Sunday, September 27, 2009

Epiphany

Originally written 9/25/09 12:50am

I've been thinking about a lot of things lately, especially over the last few days. A lot has been going on and I find myself slacking in some areas, but using that 'slack' to focus on other things. It finally came to be that besides the fact that I fucked up a lot along the way to my great revelation, I finally know what I want out of life. I have a goal in mind for my career/education. This is a great achievement for me because I was really unsure before about what I wanted to do with myself. Now, I know. I'm excited and happy, BUT still doing my research. I've realized that because it has taken me so long to figure out my career, that actually taking the right steps towards it will be a little bit harder. My undergraduate credits are not going to be geared towards the field I want to get into, so I will have to see how/if I am able to make it possible, without spending more time as an undergrad.

Along with that, I also know that I have to get another job. No ifs, ands, or buts about it. I am determined to move out of my mom's place by the summer. I have to work my ass off and save money, but staying here is not an option anymore. We get into way too many arguments over bullshit and its time. I'll be 22 in 3 weeks. I'll be graduating in a few months. I need space to be me and do my thing. Spread my wings and take life on by the horns. I can't do this while I'm still living with my mom and put under her constraints. I love her and all, but we're both ready for me to go on my own merry way.

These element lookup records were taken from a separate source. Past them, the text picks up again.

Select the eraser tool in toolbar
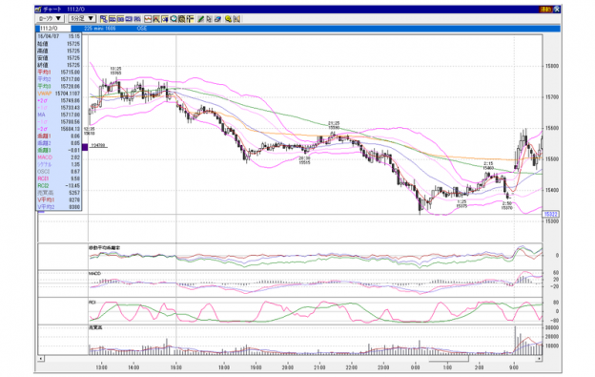Image resolution: width=595 pixels, height=377 pixels. pos(217,19)
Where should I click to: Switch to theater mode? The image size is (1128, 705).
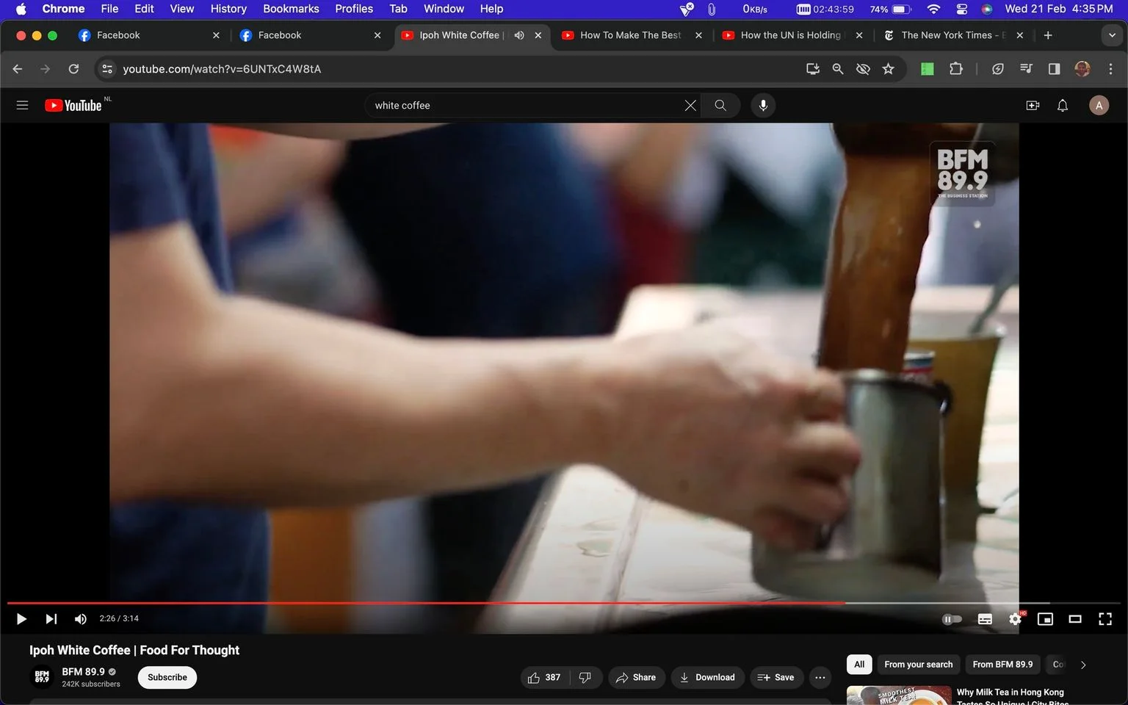click(x=1074, y=619)
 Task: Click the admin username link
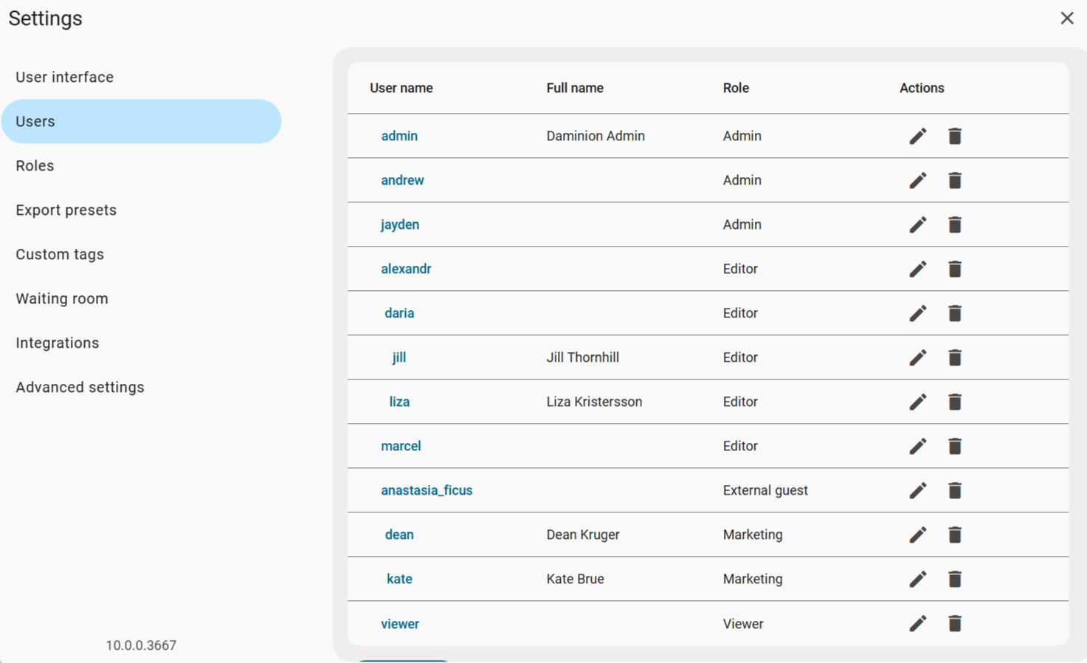click(399, 136)
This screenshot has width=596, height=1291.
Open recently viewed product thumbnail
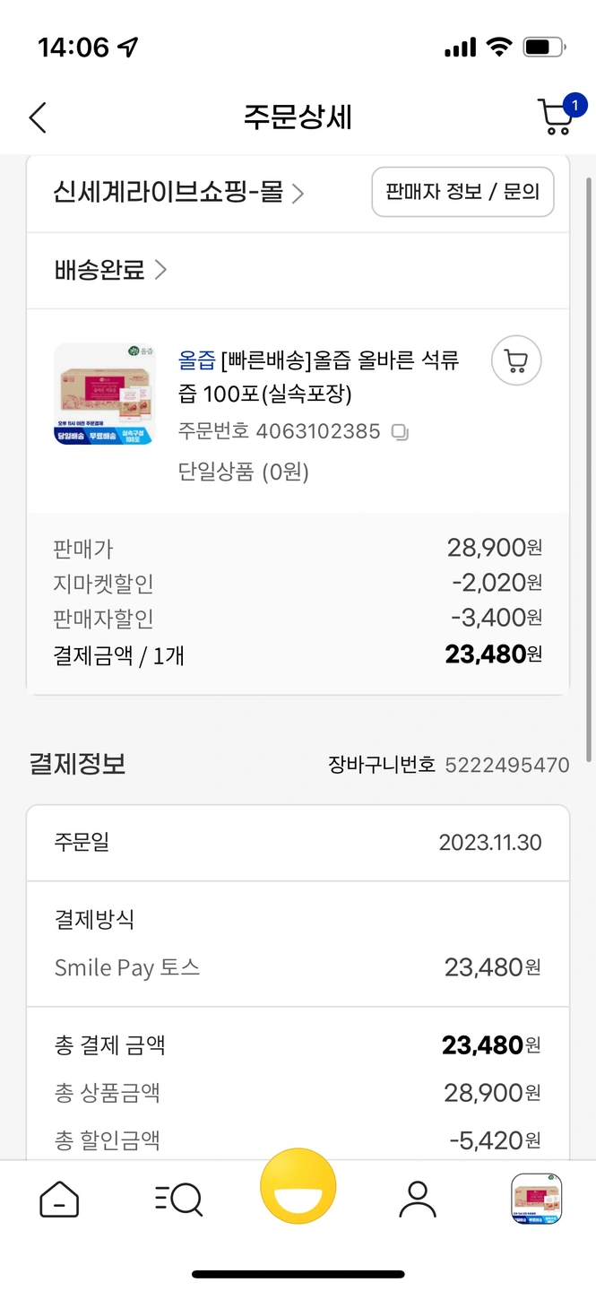[x=536, y=1199]
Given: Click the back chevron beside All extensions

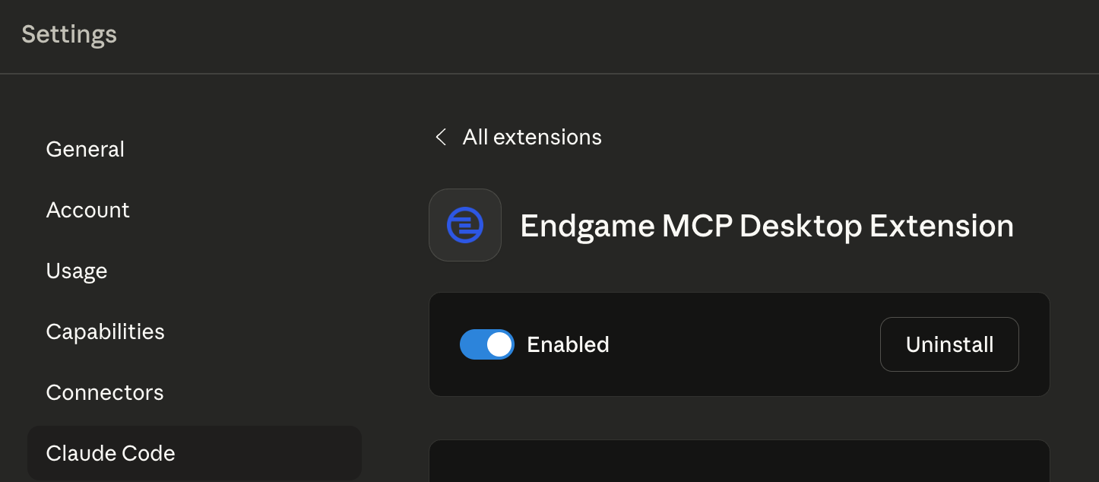Looking at the screenshot, I should tap(441, 137).
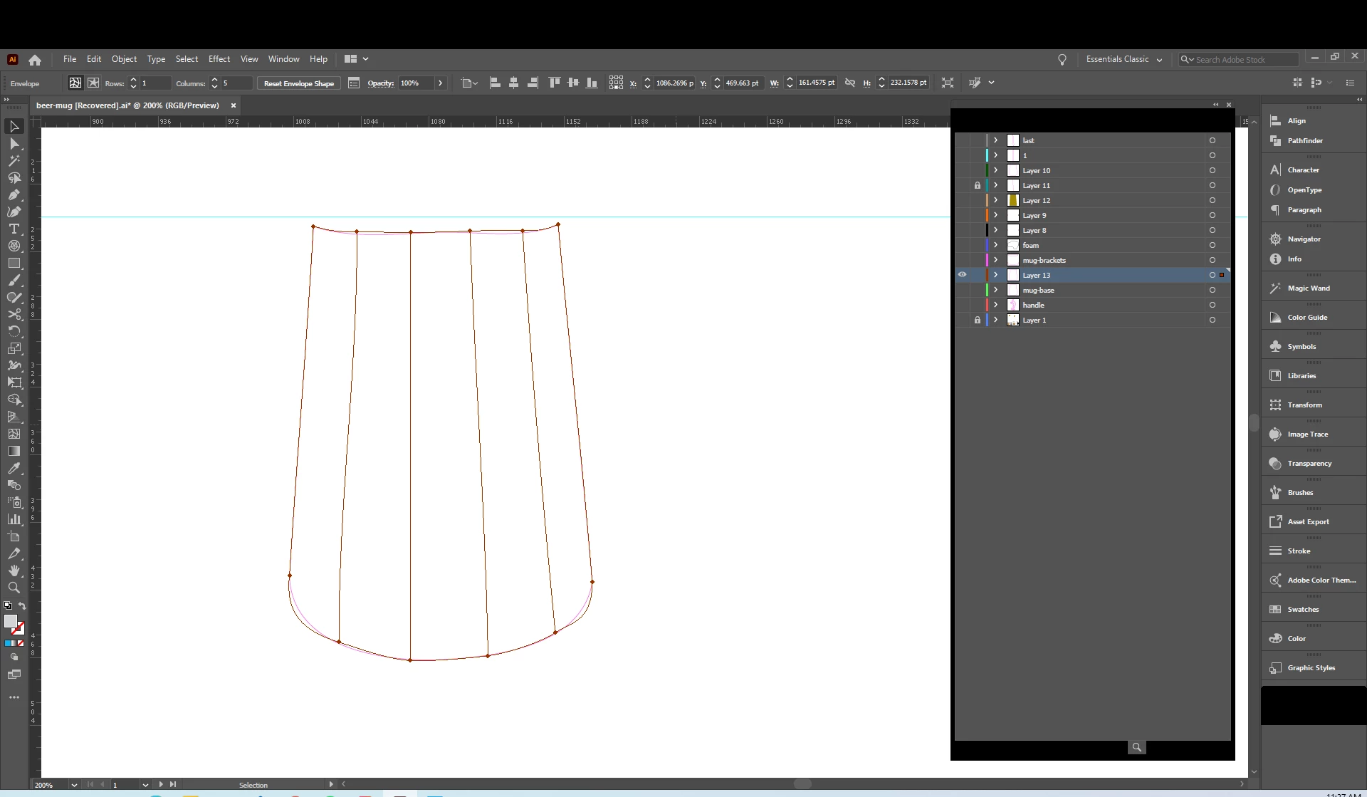Select the Scissors tool
The height and width of the screenshot is (797, 1367).
tap(14, 314)
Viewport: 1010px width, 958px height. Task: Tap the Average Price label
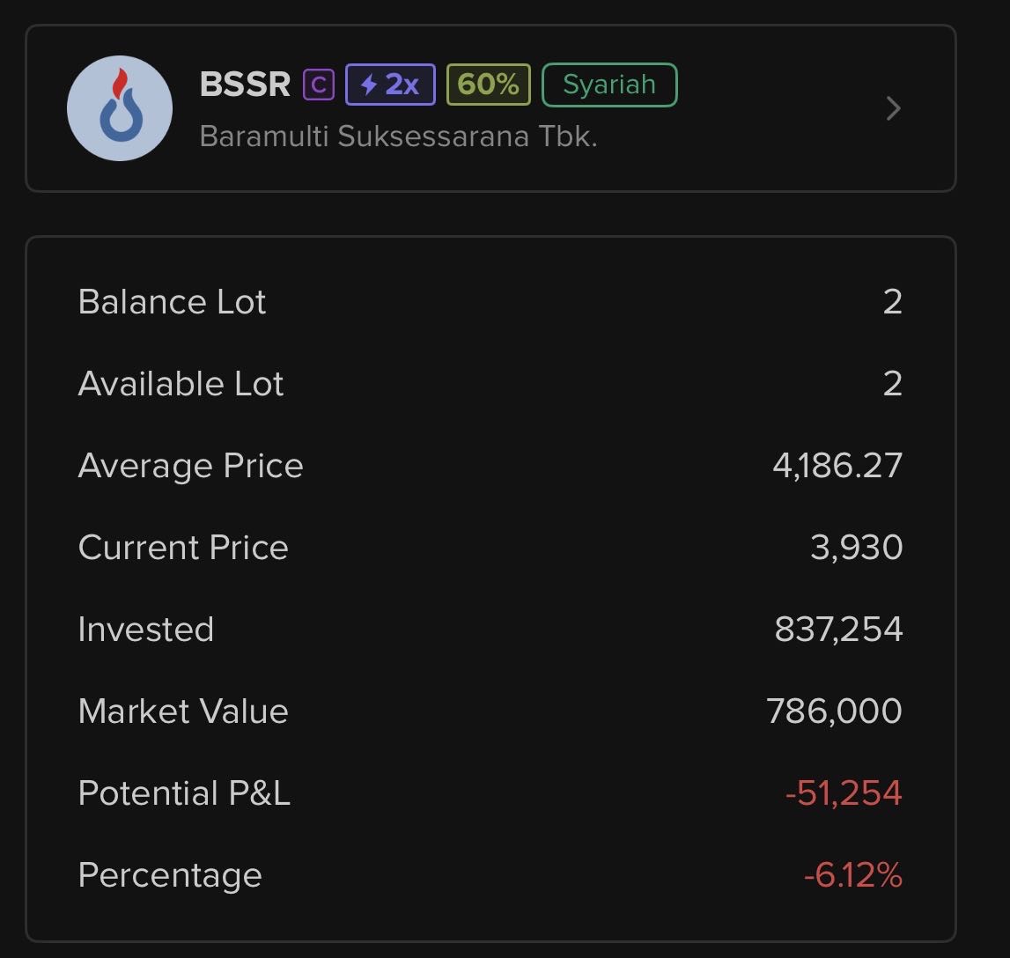point(190,466)
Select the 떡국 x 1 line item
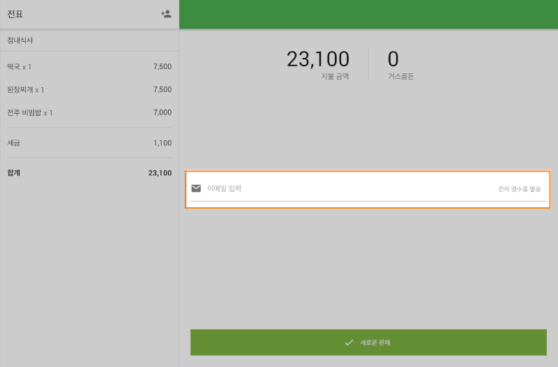 20,67
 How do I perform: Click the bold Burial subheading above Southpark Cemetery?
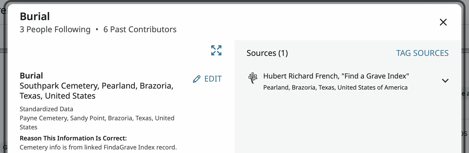31,76
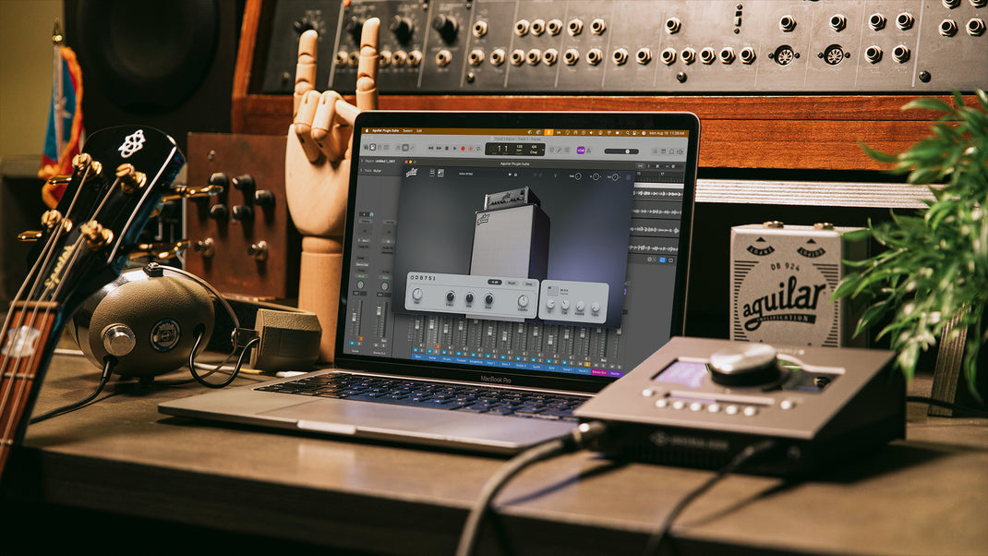Toggle Deep mode on the ODB751 panel
The height and width of the screenshot is (556, 988).
(529, 283)
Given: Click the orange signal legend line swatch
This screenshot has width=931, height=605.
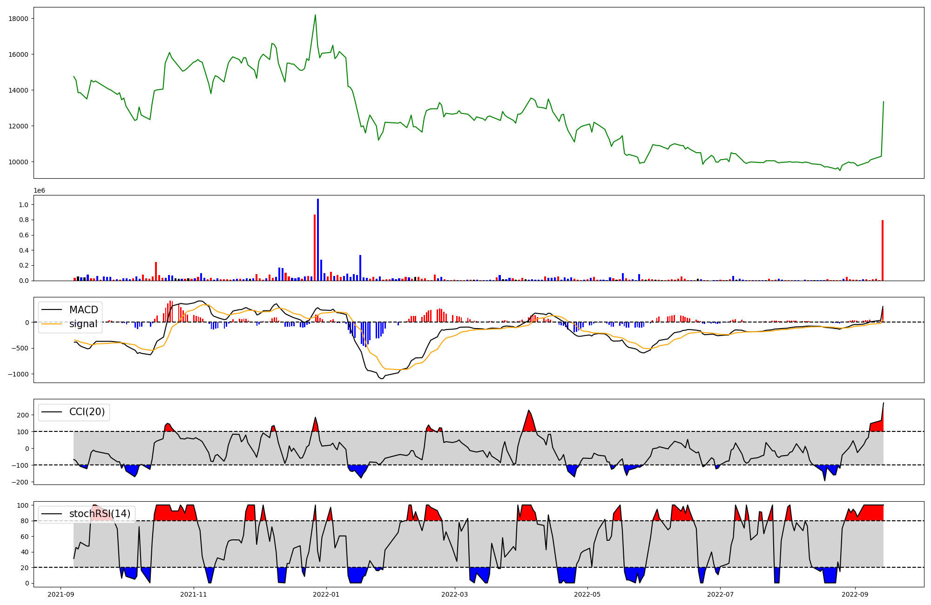Looking at the screenshot, I should pyautogui.click(x=52, y=324).
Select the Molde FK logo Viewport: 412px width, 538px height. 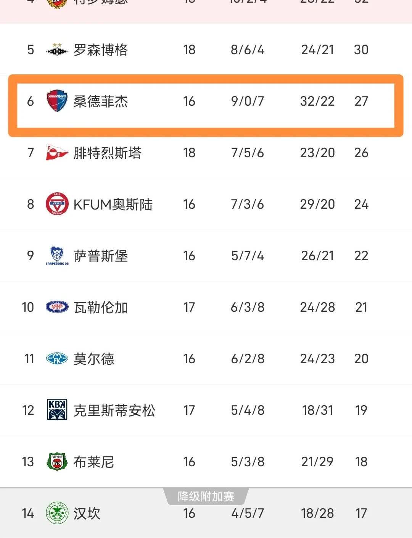click(57, 359)

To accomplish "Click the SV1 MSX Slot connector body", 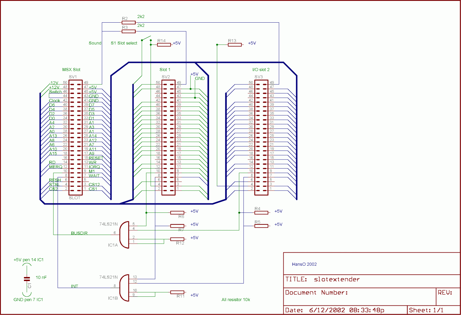I will pos(75,137).
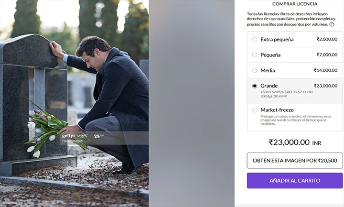Enable the Market-freeze radio option
The width and height of the screenshot is (344, 207).
tap(255, 110)
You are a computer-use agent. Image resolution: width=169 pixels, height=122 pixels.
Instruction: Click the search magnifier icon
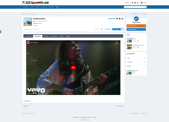[x=145, y=7]
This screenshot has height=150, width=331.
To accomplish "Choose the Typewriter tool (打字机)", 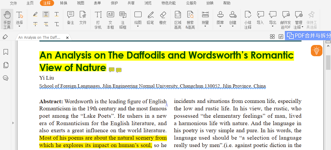I will click(98, 19).
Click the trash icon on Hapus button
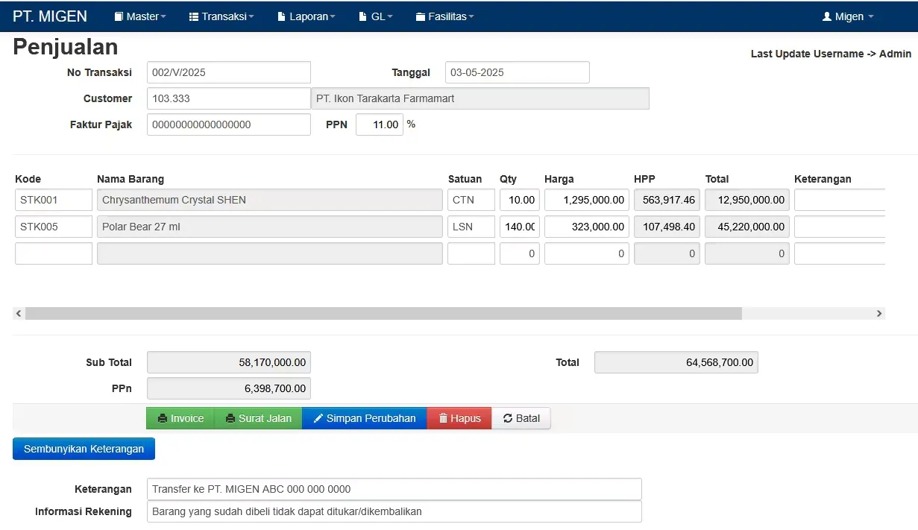This screenshot has width=918, height=530. (443, 419)
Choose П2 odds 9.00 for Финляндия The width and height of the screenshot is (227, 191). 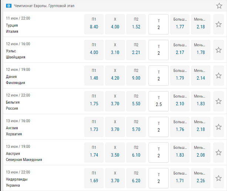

As far as relationships go..... I'm not even putting that up here. Lets just leave it at the fact that I learned a lot about open, honest communication. It goes a long long way. As does taking a minute out to stop and think before saying things and think about how the other person is going to receive and react to/feel about what's going to be said. I realize and understand that I have a lot of growing up to do. I'm still not fully a mature, responsible adult, no matter how much I may think I am. There's a lot life has to offer and it can be very enjoyable with the right mindset. I'm going to be a better person for me and everyone else that has to deal with me. One step, one day at a time.